I ride year round for what it's worth. It snows on some of my trails but not all of them so there's always something to ride. I don't have to worry about freezing water on my rides. Plus, I hate cold water, can't drink it oddly enough. I only drink warm water whether it's at the office or on the trail. I don't put really hot water into my pack because I don't know how the bladder handles hot liquids but it's usually 90F in the winter and I may carry an insulated bottle in it with even hotter water. Blowing back into the bladder is a great idea. I've always hated that initial cold water.

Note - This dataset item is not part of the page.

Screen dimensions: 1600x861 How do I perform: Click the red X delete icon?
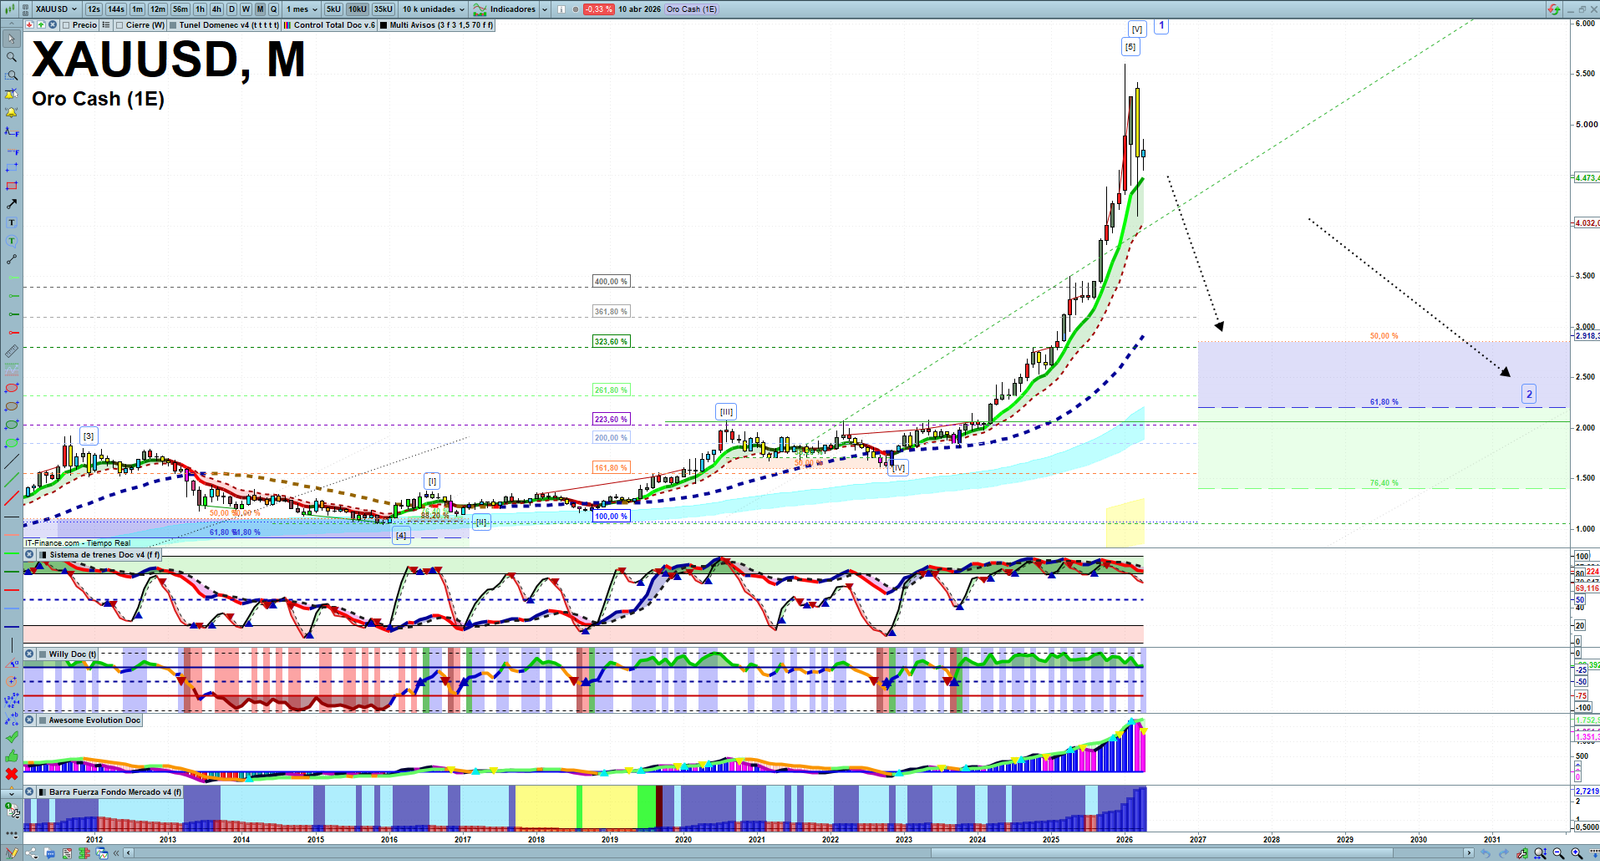12,774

I figured a pack that puts the bulk of the weight down lower could benefit everyone reading this thread, fat bike or not, winter or not. But with that said, this is in the apparel section, not fat bike section, and the OP said nothing about winter or cold temps so I'm not sure where you're coming from.

So with all of that out of the way, does anyone know of a pack where the water sits lower? Or maybe the entire pack sits lower? It would be nice to have less of a difference from no pack to wearing a pack? Maybe we can keep all of the assumptions out of it next time so we can continue sharing information and I don't have to write a novel defending the assumptions and misinformation about me.


----------



## sjbond67 (Sep 16, 2015)

Osprey Raptor 6, whatever pack you get, get some ever clear and let it sit in blatter and run it through then rinse out with little bit of baking soda and water... No plastic taste 


Sent from my iPhone using Tapatalk


----------



## BuickGN (Aug 25, 2008)

918mtbkr said:


> I don't like the bladder riding higher on my back either..... I found this and like it so much better than the "standard" CamelBak.... Volt LR, with the 100oz resevoir that sits at the lumbar area. So much more comfortable than the standard pack. Enough room to store what I need to store.

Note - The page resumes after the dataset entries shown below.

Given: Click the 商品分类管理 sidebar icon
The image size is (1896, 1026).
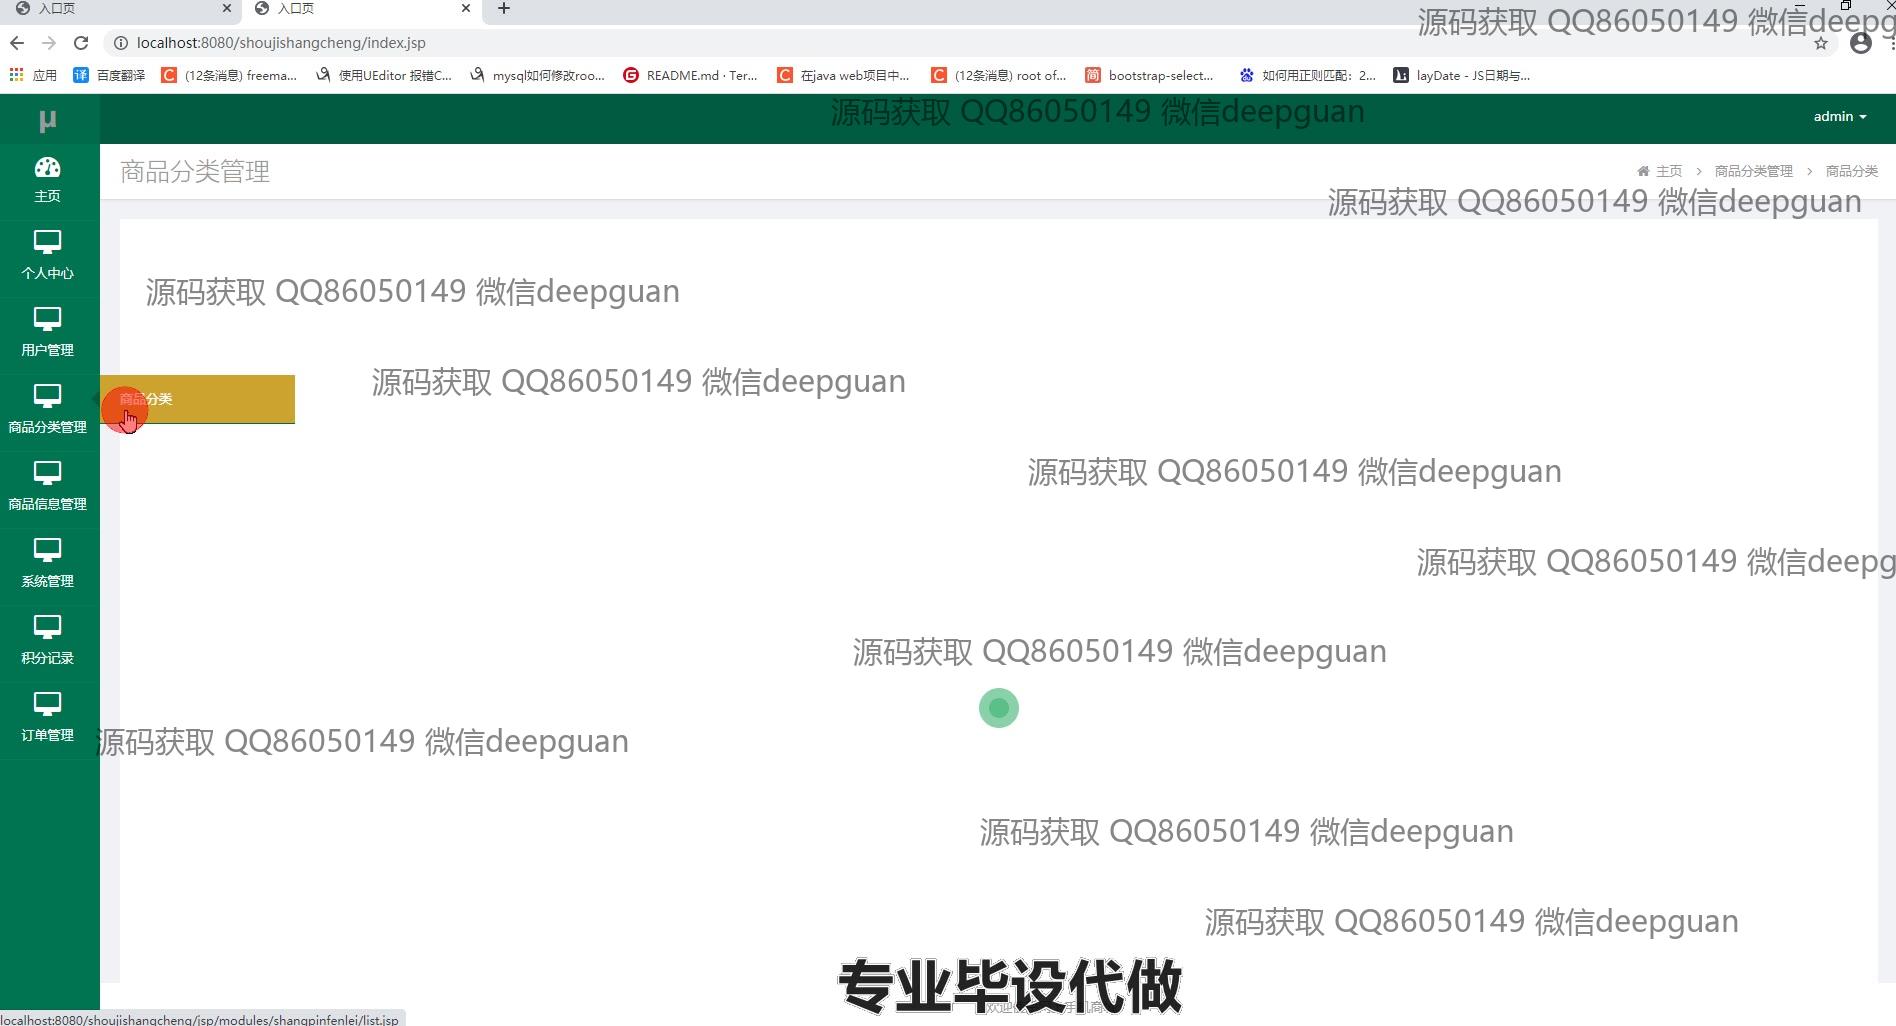Looking at the screenshot, I should click(x=47, y=396).
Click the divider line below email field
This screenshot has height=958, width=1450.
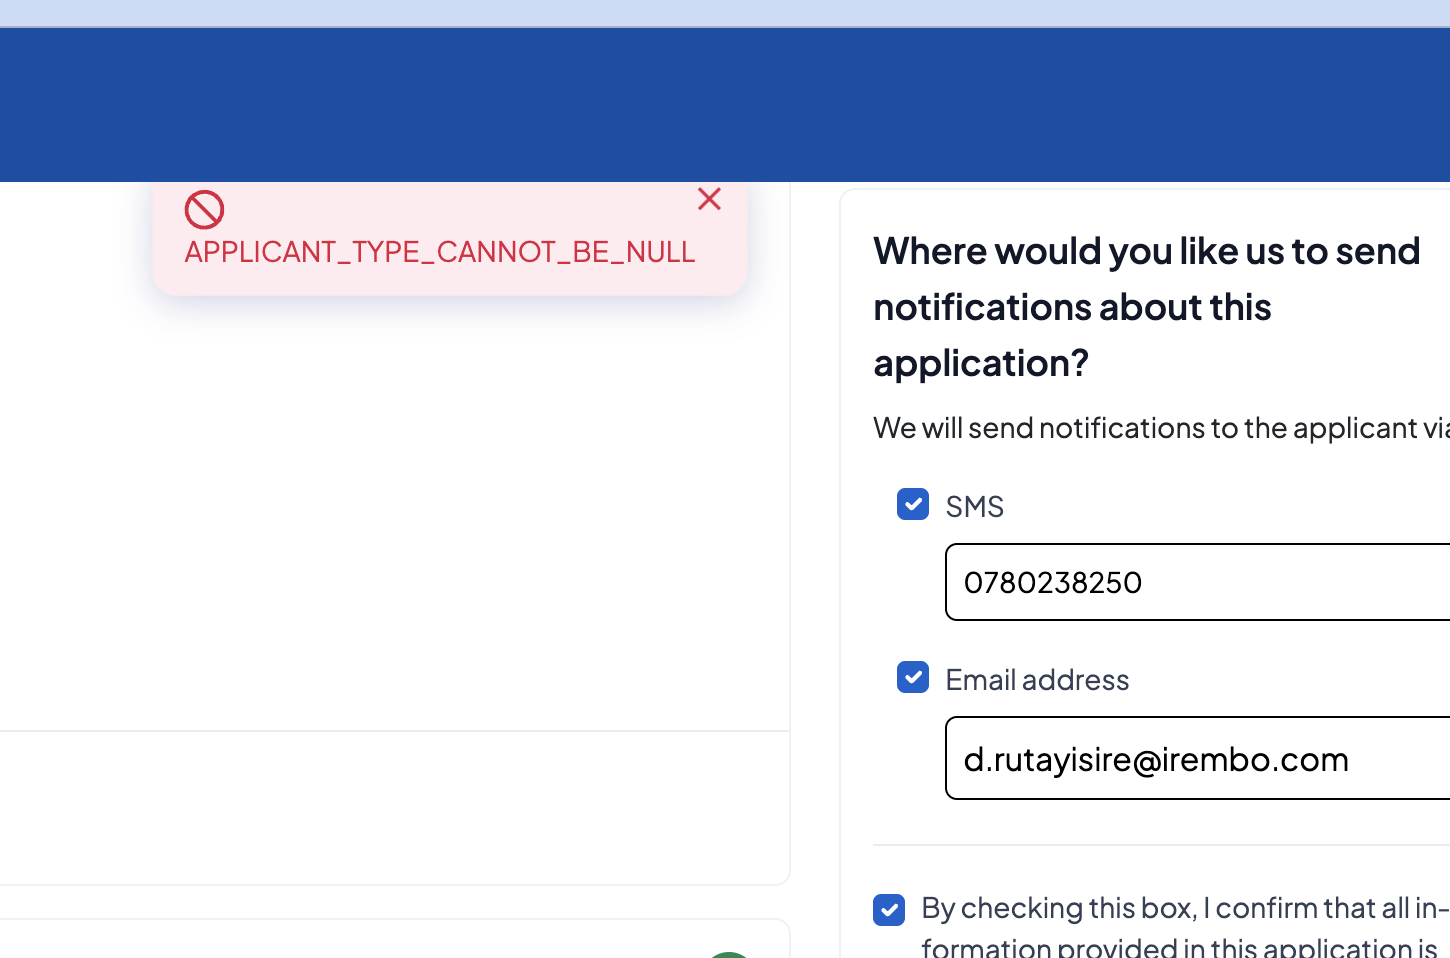click(x=1160, y=845)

Thank you for the PM! That is EXACTLY what I've been looking for! I guess we aren't the only ones looking for a lower CG. A full 3l is awful nice too. Now if only I can wait for Christmas. I have a feeling it's getting ordered tonight.


----------



## gmcttr (Oct 7, 2006)

You might want to cancel that order and wait until early 2016 for the Camelbak Skyline to become available in the USA.

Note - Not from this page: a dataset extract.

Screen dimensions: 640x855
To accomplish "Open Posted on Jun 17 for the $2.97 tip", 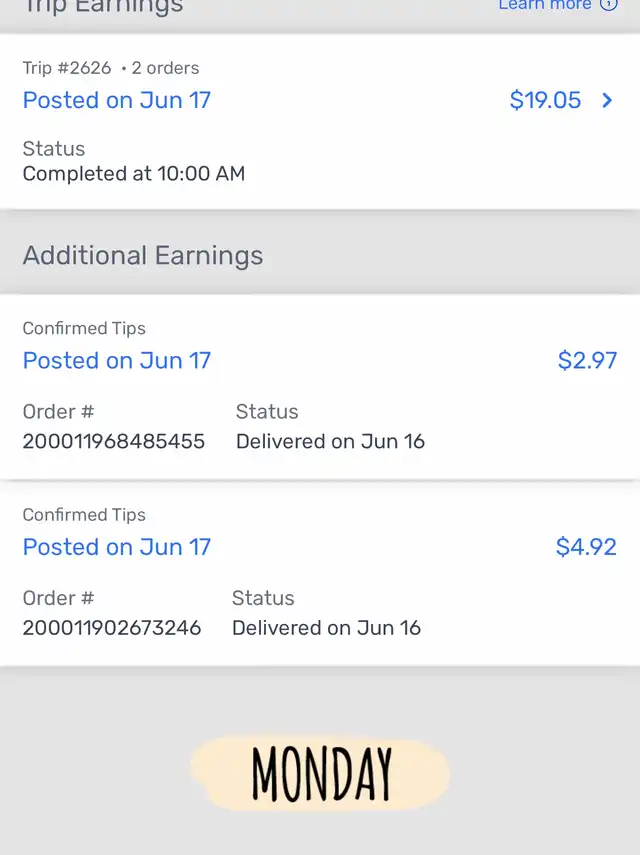I will [117, 360].
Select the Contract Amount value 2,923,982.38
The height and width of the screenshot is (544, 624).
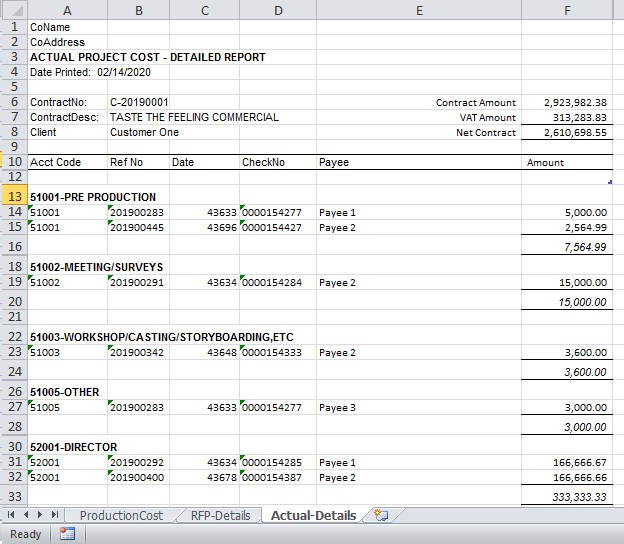click(575, 102)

PC15: Camelbak Gets Low with new Skyline Lowrider and Palos Hydration Equipped Fanny Pack

CamelBak | Skyline 10 LR Low Rider MTB Pack for Men


----------



## Shark (Feb 4, 2006)

gmcttr said:


> You might want to cancel that order and wait until early 2016 for the Camelbak Skyline to become available in the USA.
> 
> PC15: Camelbak Gets Low with new Skyline Lowrider and Palos Hydration Equipped Fanny Pack
> 
> CamelBak | Skyline 10 LR Low Rider MTB Pack for Men


Sweet thanks for the link. I may have to try one of those as my Osprey is 4+ years old....I always wanted it to sit lower.


----------



## Mountain Cycle Shawn (Jan 19, 2004)

I wouldn't want that thing driven into my lower back, if I end up taking a good fall on my back. Like if you went over the bars and landed on the pack first. I'll stick with a pack that's mid to upper back. When I raced dirt bikes in the desert, I took a fall with a small pack around my waist and it didn't feel so hot. After that I turned the pack around to the front.


----------



## 918mtbkr (Nov 19, 2015)

BuickGN said:


> Thank you for the PM! That is EXACTLY what I've been looking for! I guess we aren't the only ones looking for a lower CG. A full 3l is awful nice too. Now if only I can wait for Christmas. I have a feeling it's getting ordered tonight.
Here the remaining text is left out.